What is being asked
Reproduce the rows from the line with "Click the star beside the 运动追踪 bar" through the line with "click(x=839, y=110)", both included, and nothing else.

──────── Extracted information ────────

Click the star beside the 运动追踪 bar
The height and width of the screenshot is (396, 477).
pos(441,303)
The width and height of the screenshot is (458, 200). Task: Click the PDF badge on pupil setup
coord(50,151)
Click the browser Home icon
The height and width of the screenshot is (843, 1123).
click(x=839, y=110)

────────
──────── Extracted information ────────

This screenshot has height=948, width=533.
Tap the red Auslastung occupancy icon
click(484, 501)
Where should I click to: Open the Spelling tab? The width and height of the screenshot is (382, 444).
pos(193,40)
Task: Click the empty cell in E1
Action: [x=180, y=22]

────────

Exercise output
Click the star beside the 运动追踪 bar
The height and width of the screenshot is (396, 477).
pos(441,303)
The width and height of the screenshot is (458, 200). Task: Click the PDF badge on pupil setup
coord(50,151)
Click the browser Home icon
The height and width of the screenshot is (843, 1123).
click(x=839, y=110)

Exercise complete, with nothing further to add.